___ PROVIDED ENTRIES

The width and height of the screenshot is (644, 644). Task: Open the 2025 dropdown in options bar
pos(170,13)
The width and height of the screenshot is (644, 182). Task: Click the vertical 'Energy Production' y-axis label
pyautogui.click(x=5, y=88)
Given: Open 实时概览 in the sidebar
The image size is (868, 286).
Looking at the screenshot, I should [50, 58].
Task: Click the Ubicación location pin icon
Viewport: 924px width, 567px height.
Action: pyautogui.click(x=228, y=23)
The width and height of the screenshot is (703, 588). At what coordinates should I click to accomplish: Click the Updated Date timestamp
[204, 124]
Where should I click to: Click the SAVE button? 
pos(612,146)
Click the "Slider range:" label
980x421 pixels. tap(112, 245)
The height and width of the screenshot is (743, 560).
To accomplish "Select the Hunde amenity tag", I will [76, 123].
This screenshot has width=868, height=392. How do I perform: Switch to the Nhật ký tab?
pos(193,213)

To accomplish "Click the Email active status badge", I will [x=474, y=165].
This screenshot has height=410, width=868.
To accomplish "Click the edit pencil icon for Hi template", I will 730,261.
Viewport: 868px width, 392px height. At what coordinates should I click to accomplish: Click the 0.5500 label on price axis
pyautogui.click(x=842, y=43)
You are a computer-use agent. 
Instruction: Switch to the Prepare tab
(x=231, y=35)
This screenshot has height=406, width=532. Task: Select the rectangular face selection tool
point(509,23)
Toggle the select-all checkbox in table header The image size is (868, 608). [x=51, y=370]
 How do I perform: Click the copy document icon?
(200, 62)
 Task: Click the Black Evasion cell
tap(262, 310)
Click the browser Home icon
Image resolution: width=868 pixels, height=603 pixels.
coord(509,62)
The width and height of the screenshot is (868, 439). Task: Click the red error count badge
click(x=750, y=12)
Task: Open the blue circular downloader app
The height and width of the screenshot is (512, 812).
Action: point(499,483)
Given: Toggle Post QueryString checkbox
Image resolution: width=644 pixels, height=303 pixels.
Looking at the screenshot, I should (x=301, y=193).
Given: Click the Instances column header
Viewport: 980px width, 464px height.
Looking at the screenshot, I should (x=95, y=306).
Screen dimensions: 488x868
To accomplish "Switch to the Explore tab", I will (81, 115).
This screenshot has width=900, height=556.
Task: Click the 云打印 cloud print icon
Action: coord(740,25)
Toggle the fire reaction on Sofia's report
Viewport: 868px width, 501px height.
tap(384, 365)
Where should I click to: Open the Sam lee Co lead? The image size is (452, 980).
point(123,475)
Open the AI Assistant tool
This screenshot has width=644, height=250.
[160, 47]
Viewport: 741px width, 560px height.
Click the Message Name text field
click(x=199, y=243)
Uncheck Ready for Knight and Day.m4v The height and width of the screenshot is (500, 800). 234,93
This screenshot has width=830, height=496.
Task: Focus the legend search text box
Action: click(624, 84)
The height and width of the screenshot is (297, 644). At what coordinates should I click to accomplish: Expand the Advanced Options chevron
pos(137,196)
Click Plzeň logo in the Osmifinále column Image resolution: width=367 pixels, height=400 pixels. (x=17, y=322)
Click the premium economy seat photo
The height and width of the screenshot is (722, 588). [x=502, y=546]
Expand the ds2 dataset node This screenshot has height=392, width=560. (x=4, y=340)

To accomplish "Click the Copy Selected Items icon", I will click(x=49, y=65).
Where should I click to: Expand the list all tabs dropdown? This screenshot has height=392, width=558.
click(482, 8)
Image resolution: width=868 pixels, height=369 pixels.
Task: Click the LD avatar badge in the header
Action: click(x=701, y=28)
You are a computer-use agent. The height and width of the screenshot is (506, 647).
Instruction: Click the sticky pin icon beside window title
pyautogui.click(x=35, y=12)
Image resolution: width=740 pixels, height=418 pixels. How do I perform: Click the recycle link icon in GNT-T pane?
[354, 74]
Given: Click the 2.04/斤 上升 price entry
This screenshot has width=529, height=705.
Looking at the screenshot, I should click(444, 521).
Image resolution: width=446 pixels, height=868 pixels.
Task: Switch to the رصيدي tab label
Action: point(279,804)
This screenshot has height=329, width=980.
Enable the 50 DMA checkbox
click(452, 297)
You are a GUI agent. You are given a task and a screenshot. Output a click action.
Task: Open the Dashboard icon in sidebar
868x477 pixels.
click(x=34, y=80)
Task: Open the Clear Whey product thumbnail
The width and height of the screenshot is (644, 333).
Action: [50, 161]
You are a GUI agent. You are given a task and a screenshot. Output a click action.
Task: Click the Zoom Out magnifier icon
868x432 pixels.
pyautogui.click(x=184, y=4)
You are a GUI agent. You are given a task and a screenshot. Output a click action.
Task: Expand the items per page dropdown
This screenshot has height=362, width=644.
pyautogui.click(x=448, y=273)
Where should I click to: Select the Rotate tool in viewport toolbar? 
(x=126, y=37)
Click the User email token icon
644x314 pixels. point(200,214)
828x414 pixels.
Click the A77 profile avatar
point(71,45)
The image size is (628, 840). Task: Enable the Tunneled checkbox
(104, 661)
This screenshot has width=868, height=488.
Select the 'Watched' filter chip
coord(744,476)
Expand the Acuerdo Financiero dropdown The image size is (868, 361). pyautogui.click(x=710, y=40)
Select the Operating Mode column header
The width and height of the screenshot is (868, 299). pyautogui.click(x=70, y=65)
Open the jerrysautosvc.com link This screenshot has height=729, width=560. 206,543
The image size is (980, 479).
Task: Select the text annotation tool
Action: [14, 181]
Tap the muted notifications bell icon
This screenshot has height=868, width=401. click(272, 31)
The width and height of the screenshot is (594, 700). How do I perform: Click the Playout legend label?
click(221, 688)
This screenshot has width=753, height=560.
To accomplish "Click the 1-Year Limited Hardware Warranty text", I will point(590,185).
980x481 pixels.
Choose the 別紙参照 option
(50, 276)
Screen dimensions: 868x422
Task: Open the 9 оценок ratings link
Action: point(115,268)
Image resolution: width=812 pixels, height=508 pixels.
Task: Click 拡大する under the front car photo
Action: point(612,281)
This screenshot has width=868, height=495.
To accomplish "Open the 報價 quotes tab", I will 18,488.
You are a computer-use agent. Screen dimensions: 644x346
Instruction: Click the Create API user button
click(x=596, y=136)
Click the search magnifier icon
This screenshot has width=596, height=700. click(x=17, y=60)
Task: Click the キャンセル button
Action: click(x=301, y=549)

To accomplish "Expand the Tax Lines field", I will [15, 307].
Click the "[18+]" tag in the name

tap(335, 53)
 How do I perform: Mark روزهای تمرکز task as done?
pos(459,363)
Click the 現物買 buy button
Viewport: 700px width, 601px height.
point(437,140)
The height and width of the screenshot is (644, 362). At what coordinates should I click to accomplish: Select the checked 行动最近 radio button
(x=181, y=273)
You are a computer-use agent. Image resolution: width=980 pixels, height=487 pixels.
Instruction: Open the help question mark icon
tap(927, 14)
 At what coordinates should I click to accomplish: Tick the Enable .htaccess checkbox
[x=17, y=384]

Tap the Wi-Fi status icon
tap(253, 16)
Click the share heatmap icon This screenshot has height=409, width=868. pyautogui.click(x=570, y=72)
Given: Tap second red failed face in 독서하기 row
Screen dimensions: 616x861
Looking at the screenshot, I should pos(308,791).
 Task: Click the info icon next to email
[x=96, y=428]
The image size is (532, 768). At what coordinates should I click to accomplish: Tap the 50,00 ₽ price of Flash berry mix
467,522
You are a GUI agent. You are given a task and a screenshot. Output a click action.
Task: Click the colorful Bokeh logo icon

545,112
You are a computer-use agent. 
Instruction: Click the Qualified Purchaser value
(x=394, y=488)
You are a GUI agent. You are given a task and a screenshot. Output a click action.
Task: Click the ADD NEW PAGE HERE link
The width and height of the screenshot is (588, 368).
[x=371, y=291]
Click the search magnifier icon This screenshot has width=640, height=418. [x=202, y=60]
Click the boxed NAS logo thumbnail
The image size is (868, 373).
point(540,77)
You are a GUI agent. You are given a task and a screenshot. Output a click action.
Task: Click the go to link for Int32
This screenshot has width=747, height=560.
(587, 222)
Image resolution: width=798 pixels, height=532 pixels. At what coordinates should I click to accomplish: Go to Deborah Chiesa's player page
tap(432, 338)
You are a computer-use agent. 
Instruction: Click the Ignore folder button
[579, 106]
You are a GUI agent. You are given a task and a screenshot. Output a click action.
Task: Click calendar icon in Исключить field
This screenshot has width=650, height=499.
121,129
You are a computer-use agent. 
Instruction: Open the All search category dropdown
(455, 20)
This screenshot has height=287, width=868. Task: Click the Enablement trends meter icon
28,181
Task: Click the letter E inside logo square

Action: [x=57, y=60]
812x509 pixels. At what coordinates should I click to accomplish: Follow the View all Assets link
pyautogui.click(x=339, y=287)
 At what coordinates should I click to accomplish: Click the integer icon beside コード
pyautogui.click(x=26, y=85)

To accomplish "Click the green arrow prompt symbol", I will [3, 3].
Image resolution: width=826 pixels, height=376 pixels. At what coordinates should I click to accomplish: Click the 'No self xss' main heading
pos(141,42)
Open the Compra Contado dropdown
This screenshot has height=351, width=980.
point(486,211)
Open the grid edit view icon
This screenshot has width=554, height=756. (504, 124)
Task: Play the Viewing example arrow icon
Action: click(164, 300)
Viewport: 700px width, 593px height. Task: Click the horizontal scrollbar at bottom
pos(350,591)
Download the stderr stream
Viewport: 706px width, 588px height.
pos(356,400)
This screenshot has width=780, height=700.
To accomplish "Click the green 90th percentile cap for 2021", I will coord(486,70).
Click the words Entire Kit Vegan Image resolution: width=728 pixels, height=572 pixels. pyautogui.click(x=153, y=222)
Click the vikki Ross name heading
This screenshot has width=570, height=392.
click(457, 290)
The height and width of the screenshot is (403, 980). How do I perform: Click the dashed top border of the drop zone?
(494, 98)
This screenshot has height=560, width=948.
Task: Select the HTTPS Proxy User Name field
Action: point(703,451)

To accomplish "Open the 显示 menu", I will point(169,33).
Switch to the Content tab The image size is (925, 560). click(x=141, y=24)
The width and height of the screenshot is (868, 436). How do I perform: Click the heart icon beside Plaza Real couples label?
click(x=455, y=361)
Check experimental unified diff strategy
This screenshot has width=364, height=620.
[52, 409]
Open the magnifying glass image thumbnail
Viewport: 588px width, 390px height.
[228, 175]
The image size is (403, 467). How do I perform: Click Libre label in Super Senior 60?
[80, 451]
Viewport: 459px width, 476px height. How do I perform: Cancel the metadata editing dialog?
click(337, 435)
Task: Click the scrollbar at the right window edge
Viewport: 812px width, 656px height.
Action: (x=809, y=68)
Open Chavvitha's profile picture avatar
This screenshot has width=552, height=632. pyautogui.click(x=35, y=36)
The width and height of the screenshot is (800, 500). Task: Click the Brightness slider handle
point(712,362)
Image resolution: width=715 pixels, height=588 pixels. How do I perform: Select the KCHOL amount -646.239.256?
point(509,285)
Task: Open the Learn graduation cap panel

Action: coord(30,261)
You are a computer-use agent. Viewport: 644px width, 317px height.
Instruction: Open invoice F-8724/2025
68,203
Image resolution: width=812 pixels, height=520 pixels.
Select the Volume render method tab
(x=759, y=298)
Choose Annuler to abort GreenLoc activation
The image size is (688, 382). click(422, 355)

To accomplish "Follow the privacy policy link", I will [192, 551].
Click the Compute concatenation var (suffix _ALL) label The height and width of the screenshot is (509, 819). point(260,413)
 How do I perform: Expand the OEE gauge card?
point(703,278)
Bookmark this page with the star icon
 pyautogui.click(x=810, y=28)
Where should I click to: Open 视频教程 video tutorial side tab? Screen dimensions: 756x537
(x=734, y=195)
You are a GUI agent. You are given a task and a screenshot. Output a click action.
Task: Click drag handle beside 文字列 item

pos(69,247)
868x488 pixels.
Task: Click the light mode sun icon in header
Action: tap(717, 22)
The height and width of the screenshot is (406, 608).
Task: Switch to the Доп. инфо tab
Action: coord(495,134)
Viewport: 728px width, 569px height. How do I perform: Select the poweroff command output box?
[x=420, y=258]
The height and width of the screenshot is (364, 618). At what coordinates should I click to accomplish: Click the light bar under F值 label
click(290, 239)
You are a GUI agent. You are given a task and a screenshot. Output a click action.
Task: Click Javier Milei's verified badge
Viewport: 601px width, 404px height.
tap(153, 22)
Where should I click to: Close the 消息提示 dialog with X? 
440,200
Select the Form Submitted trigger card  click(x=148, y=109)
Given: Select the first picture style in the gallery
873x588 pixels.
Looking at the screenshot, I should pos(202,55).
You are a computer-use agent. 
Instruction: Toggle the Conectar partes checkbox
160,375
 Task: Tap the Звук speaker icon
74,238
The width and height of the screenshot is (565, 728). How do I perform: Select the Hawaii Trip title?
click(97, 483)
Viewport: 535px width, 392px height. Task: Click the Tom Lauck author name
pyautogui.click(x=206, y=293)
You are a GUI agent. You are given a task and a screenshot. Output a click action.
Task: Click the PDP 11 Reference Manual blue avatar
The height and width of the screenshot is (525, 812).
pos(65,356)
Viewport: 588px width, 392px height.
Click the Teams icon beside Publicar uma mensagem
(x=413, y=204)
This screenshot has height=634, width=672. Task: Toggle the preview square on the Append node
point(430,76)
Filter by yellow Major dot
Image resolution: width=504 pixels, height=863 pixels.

______

▶ _ASSIGNMENT_
In the answer, return exactly the lines from the line containing "Viewport: 588px width, 392px height." to the end of the records above, and no others.

▶ _RESPONSE TO THIS EXERCISE_
Viewport: 588px width, 392px height.
Click the Teams icon beside Publicar uma mensagem
(x=413, y=204)
This screenshot has height=634, width=672. Task: Toggle the preview square on the Append node
point(430,76)
Filter by yellow Major dot
Image resolution: width=504 pixels, height=863 pixels.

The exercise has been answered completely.